In experiments with the lung phantom and the abdomen spectral CT data, we compared our method with the current multi-linear scaling approach in commercial PET/CT system. Both methods gave good estimation on sinograms at 511 keV (see Figs. 6 and 9). It should be noted that in real PET/CT system the intersect paths in a CT scan and the lines of response in a PET scan are described in different coordinates. Hence, the μ map obtained from the HU-LAC511 transform needs to be re-projected through the LORs. For the estimated sinogram of our method, such kind of LOR resampling is also required before it is used for PET image reconstruction. However, one advantage of our method is that it doesn’t need to reconstruct the image and thus can suppress the propagation of noise in the reconstruction, transformation and re-projection steps. More importantly, our proposed direct method enables the LAC511 estimation from truncated CT projections, which makes interior PET/CT possible for dose-saving and other benefits. Carefully inspecting profiles in Figs. 8 and 11, we would see that the one obtained by the proposed method follows the ground truth much better than the HU-LAC511 transformation.

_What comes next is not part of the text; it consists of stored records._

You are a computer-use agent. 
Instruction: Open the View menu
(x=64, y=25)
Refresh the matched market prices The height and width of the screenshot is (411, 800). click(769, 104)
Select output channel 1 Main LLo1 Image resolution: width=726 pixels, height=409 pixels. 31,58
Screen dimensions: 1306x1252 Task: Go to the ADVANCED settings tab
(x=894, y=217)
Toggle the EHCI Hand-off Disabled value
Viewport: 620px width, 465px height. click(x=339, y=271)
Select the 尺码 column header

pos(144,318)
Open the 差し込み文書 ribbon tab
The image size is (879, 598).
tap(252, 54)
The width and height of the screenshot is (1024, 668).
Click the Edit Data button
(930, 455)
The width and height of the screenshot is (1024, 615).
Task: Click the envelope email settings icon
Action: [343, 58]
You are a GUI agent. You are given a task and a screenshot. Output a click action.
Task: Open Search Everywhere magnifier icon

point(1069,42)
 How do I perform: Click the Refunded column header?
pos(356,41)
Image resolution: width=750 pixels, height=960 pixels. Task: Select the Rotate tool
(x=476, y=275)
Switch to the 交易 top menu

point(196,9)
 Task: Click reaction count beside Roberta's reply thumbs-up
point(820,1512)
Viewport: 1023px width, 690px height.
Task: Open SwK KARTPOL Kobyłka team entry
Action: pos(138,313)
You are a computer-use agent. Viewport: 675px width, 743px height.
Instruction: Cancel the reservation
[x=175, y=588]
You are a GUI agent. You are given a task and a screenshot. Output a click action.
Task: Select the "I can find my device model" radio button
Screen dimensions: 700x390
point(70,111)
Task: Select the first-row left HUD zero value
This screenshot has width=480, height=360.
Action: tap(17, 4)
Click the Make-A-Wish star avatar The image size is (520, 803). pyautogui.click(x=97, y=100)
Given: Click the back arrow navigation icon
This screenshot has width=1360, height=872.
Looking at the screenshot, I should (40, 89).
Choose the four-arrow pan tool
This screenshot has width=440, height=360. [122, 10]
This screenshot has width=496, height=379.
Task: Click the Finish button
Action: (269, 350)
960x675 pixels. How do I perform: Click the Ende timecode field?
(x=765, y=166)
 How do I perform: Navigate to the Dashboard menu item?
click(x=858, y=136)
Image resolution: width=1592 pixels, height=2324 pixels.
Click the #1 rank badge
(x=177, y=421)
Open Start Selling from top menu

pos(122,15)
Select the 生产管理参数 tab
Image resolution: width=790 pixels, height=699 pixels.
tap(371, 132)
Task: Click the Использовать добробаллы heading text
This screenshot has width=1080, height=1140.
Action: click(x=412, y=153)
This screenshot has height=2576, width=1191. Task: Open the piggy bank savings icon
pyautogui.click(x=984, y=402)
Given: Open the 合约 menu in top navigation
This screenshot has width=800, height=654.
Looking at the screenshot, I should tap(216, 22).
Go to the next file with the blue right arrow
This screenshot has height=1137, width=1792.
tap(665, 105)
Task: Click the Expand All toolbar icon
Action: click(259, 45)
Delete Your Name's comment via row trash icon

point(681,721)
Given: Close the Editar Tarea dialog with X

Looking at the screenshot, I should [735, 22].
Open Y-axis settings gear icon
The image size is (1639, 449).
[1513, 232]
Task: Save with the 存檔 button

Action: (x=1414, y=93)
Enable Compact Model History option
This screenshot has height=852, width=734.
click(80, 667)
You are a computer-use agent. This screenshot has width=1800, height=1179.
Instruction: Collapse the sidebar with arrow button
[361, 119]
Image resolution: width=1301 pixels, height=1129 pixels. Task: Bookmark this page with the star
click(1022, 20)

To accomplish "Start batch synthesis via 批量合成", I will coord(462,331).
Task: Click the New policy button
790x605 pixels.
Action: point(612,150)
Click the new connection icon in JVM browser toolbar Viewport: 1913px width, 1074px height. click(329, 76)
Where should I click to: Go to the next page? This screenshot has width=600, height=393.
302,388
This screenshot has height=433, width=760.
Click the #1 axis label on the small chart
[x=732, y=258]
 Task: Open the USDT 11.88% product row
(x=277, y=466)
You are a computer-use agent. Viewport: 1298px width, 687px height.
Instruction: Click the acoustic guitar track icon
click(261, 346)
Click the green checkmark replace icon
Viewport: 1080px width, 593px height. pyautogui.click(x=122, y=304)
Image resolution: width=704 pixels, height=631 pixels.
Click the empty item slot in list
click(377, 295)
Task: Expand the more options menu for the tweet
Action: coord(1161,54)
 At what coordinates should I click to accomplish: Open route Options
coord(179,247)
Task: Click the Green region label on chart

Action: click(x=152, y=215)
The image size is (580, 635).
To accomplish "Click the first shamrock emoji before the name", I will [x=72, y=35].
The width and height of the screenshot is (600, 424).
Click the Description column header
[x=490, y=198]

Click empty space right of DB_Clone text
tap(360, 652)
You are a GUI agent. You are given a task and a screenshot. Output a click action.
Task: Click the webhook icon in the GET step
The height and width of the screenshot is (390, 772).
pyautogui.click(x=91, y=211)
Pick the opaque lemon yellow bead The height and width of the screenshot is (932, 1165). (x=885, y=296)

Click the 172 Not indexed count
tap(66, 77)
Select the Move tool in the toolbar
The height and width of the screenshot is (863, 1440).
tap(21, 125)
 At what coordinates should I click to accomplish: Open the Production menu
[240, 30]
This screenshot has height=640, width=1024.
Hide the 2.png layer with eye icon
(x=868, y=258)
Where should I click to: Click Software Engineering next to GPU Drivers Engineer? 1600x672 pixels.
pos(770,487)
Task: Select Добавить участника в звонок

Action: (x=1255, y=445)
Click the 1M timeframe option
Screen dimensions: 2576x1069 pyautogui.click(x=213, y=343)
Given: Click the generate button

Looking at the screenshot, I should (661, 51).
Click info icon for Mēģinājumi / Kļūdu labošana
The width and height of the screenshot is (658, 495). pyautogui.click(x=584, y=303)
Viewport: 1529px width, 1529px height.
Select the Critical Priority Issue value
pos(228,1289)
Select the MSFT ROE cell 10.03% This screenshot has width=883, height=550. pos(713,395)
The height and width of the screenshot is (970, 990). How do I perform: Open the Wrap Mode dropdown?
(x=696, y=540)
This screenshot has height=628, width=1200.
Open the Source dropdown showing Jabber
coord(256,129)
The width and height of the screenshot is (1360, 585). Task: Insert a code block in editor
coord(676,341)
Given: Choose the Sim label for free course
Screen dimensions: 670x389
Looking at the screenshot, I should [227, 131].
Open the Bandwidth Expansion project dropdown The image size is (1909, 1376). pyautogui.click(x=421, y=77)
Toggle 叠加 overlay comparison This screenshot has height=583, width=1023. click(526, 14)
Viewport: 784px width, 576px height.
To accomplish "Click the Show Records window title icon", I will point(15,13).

In the abdomen experiment, bone segmentation seems impossible and no reports have been published for such a technique. However, the water-bone model has generated a very good estimation despite the existence of some small air regions. This indicates the robustness of the proposed method. Generally speaking, the selection of different model should be based on the anatomy. For instance, we believe water-bone model should work well for head and abdomen scanning. Even though some parts of them contain air, e.g. noise airway, they can be ignored as demonstrated by this experiment. And for thoracic cavity scanning, the airways cannot be ignored and we must choose the air-water-bone model.
A potential application of the proposed approach is the attenuation correction in interior PET/CT. The concept of interior tomography has been extended from CT reconstruction to SPECT, MRI, and phase-contrast tomography [22, 23]. However, the idea of interior PET/CT is missing. In such a case, the CT data are truncated and we cannot get a full CT image of the patient (interior CT has been proved in [26], but the accuracy of the area outside of the ROI is not guaranteed. Thus, the projection calculated from the reconstructed image is not accurate.). The proposed direct recovering method can handle this problem.
It should be pointed out that our proposed method differs from that in [18]. Although both methods target the sinogram restoration in the projection domain, a DECT is required for material decomposition in [18], while our method utilizes a surface scan to provide a whole body contour, without any additional x-ray dose involved. Furthermore, an angular discrepancy between dual-energy projections could degrade the accuracy of the basis material decomposition in the projection domain.
In conclusion, we’ve developed a direct approach to restore the sinogram at 511 keV in PET/CT system based on three possible models: air-water, water-bone and water-air-bone mixture model. This method avoids the reconstruction of CT image and will benefit interior PET/CT. We demonstrated its accuracy and stability through numerical phantom studies. Further studies should include interpolation methods to suit the sinogram to PET LOR reconstruction and the effects of the mixture model’s inaccuracy on the PET images.